> _THE RECORDS_:
━━━━━━

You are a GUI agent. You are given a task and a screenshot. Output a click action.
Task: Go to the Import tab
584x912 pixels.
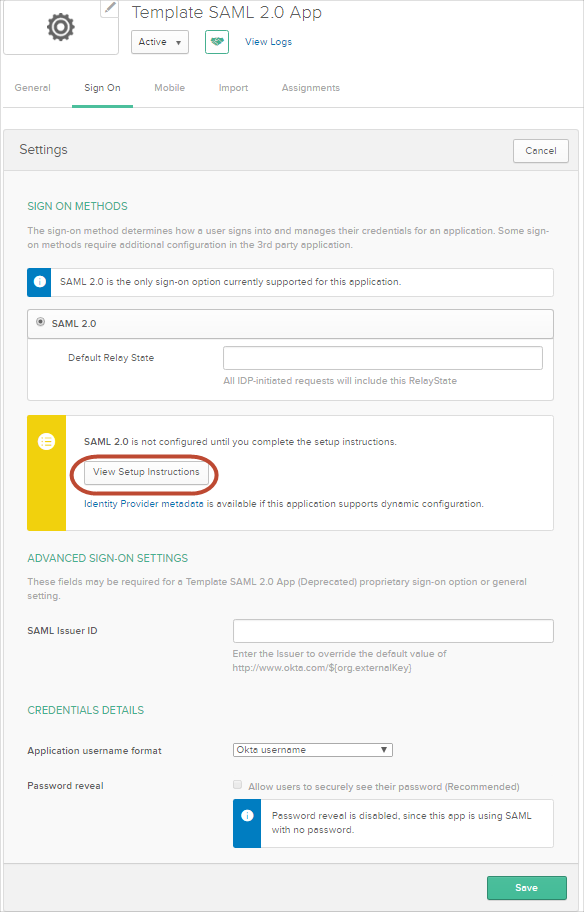[x=233, y=88]
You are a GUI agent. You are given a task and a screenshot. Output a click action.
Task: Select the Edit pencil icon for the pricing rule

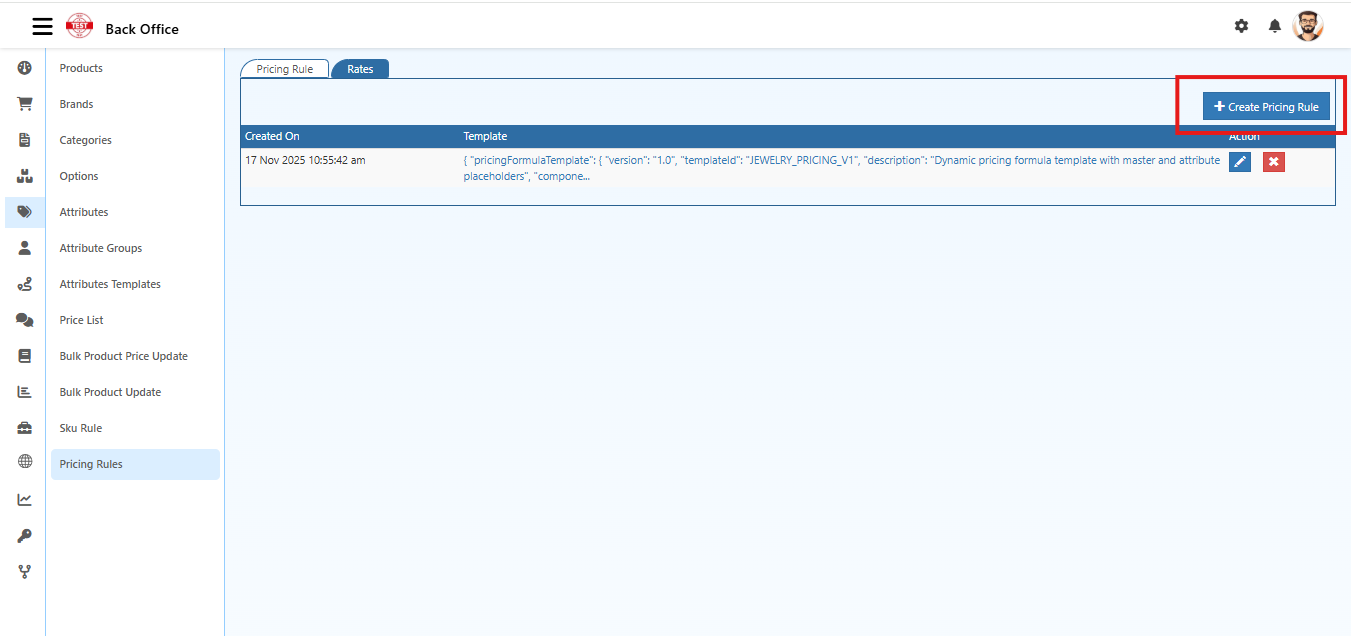(1239, 161)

━━━━━━

> _EXERCISE DESCRIPTION_:
Reproduce the text of each record above word for word, leaving out the pictures.

> _RESPONSE TO THIS TASK_:
You are a GUI agent. You are given a task and a screenshot. Output a click action.
Task: Go to the Import tab
584x912 pixels.
[x=233, y=88]
You are a GUI agent. You are given a task and a screenshot. Output a click action.
Task: Select the Edit pencil icon for the pricing rule

(1239, 161)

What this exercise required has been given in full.